Normally a fountain of postgame positivity, Dallas Cowboys owner Jerry Jones could only survey the debris of a lost season Sunday night.

“The game was sobering,” Jones confessed.

It was a strong assessment from a man who used to know how to throw a Super Bowl party.

With his team’s playoff hopes already reeling Sunday, Jones watched the Green Bay Packers deliver a 28-7 haymaker to the Cowboys’ fragile chins.

Matt Cassel continued to flounder for Dallas in the Cowboys’ hideous loss to the Packers, writes the Dallas Morning-News’s Rainer Sabin.

No matter the method used to appraise it, there would be the same conclusion: Matt Cassel’s performance Sunday in the Cowboys’ 28-7 loss to Green Bay was bad.

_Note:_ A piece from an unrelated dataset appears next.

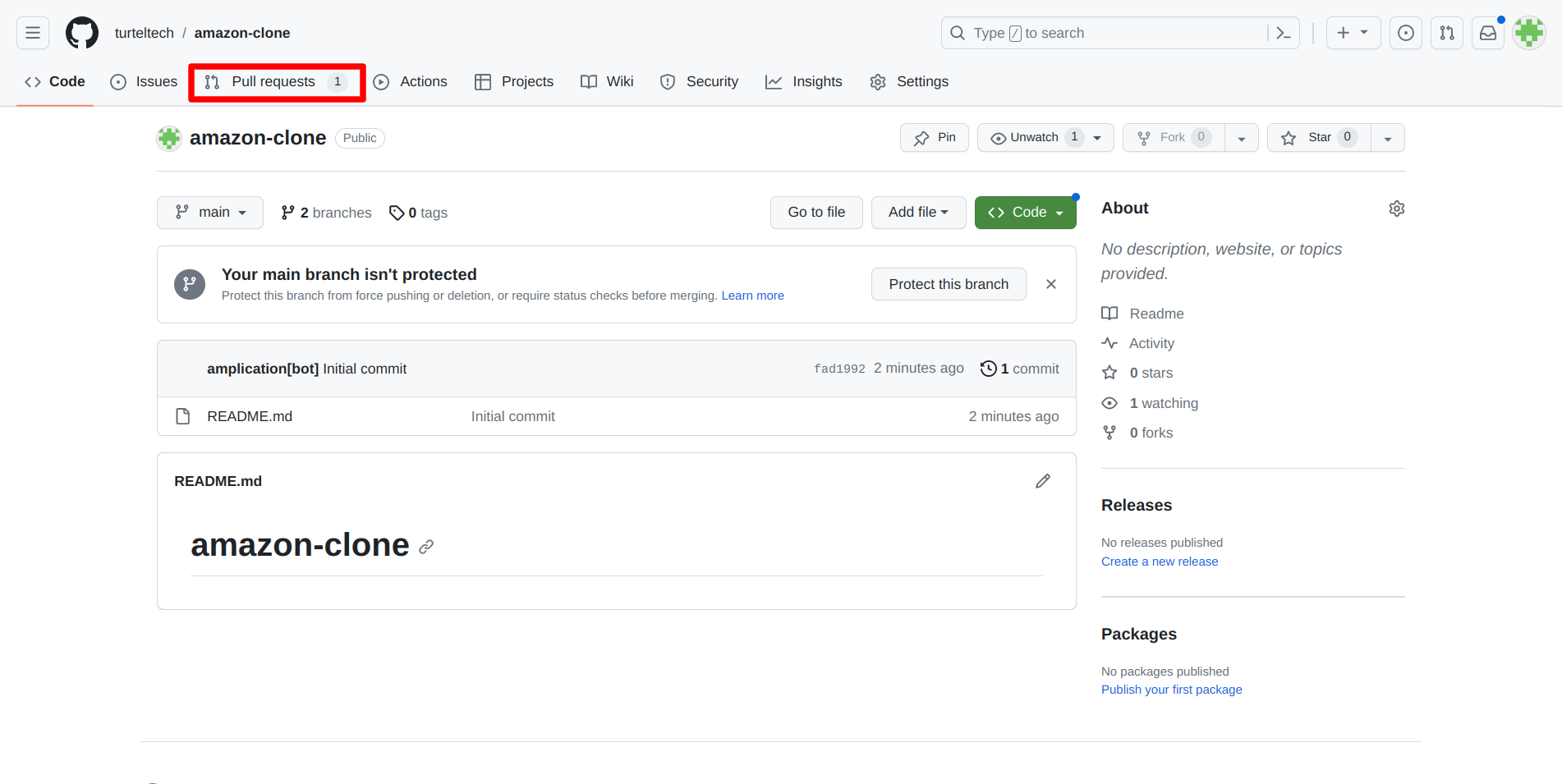Screen dimensions: 1562x784
Task: Switch to the Pull requests tab
Action: click(x=273, y=81)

The anecdotal and hard evidence matched up. Cassel looked inaccurate, limited and incapable of delivering the ball downfield. All of this was true. Cassel’s awful 41.5 passer rating summed up this wretched display of quarterbacking. It was the 29th-worst mark by a Cowboys’ player since Jerry Jones bought the team in 1989. His 44.8 completion percentage? The lowest by a Cowboys quarterback since a 2013 blowout loss to New Orleans. What about Cassel’s 3.93 yards per attempt? Only 14 times in the last 26 years has a Cowboys quarterback produced an inferior average.

Amazingly enough, one of those instances occurred earlier this year, when — you guessed it– Cassel accomplished that dubious feat against Seattle.